* **Challenges**:
- 1) Translate this sentence from the commit message into Spanish: "The compiler creates common symbols when it sees tentative definitions."
- 2) According to the commit message, what does the linker convert remaining common symbols into when linking the final binary?
- 3) Reproduce the stretch of the commit message from "Author: Jez Ng" through "called tentative definitions.".

* **Passage to read**:
>>>>>
[lld] 63ace77 - [lld-macho] Initial support for common symbols

Jez Ng via llvm-commits llvm-commits at lists.llvm.org
Wed Sep 23 19:26:51 PDT 2020


Author: Jez Ng
Date: 2020-09-23T19:26:40-07:00
New Revision: 63ace77962543f961f1d566dd1243b1fb37129ef

URL: https://github.com/llvm/llvm-project/commit/63ace77962543f961f1d566dd1243b1fb37129ef
DIFF: https://github.com/llvm/llvm-project/commit/63ace77962543f961f1d566dd1243b1fb37129ef.diff

LOG: [lld-macho] Initial support for common symbols

On Unix, it is traditionally allowed to write variable definitions without
initialization expressions (such as "int foo;") to header files. These are
called tentative definitions.

The compiler creates common symbols when it sees tentative definitions. When
linking the final binary, if there are remaining common symbols after name
resolution is complete, the linker converts them to regular defined symbols in
a `__common` section.

This diff implements most of that functionality, though we do not yet handle
the case where there are both common and non-common definitions of the same
symbol.
<<<<<
* **Raw records**:
>>>>>
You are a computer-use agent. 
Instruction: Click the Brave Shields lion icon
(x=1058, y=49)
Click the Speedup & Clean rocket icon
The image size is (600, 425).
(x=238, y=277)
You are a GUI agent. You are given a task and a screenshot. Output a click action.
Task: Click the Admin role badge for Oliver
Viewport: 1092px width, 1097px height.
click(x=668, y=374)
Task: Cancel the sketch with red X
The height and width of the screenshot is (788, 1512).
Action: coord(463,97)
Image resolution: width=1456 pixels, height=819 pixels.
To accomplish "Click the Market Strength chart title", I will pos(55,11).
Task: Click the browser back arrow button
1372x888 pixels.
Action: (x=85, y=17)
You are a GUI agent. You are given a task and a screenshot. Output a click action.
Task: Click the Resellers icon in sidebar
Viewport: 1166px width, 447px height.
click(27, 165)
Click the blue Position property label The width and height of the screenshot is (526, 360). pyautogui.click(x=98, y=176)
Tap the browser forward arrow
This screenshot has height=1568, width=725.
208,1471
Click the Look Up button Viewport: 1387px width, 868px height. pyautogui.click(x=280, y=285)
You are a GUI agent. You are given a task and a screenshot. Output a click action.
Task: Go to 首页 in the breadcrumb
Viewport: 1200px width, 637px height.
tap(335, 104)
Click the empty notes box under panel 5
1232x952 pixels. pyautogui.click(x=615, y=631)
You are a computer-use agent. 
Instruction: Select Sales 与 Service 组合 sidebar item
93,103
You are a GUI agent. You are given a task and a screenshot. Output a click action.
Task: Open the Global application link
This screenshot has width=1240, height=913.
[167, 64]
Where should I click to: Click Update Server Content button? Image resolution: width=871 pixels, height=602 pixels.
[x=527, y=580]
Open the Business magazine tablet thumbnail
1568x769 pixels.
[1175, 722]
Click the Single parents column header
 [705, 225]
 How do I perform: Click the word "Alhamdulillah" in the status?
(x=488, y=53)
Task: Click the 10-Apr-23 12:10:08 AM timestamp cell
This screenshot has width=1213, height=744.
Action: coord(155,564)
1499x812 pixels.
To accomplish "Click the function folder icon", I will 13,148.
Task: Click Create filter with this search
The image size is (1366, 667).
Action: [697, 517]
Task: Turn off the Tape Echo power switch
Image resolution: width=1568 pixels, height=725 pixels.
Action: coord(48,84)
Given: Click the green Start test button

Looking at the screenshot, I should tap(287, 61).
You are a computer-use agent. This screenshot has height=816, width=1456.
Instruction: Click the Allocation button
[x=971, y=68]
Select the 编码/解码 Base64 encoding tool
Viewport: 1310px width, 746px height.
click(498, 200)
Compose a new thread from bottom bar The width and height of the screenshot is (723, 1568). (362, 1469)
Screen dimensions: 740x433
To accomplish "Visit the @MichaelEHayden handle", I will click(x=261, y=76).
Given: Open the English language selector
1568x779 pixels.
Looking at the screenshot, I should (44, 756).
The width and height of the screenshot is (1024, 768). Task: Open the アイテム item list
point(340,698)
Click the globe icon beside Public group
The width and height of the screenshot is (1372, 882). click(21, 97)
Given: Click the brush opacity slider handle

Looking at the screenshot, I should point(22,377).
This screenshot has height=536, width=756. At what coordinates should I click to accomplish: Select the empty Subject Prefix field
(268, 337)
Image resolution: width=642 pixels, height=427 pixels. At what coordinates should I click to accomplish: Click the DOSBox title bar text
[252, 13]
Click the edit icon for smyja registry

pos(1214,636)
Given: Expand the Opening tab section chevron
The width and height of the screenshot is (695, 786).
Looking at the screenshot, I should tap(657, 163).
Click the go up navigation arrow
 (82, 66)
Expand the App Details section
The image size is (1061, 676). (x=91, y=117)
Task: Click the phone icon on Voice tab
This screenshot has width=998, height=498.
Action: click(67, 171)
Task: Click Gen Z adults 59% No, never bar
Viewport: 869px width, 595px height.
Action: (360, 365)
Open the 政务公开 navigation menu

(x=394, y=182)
<<<<<
* **Results by task**:
- 1) El compilador crea símbolos comunes cuando ve definiciones tentativas.

- 2) It converts them to regular defined symbols in a `__common` section.

- 3)
Author: Jez Ng
Date: 2020-09-23T19:26:40-07:00
New Revision: 63ace77962543f961f1d566dd1243b1fb37129ef

URL: https://github.com/llvm/llvm-project/commit/63ace77962543f961f1d566dd1243b1fb37129ef
DIFF: https://github.com/llvm/llvm-project/commit/63ace77962543f961f1d566dd1243b1fb37129ef.diff

LOG: [lld-macho] Initial support for common symbols

On Unix, it is traditionally allowed to write variable definitions without
initialization expressions (such as "int foo;") to header files. These are
called tentative definitions.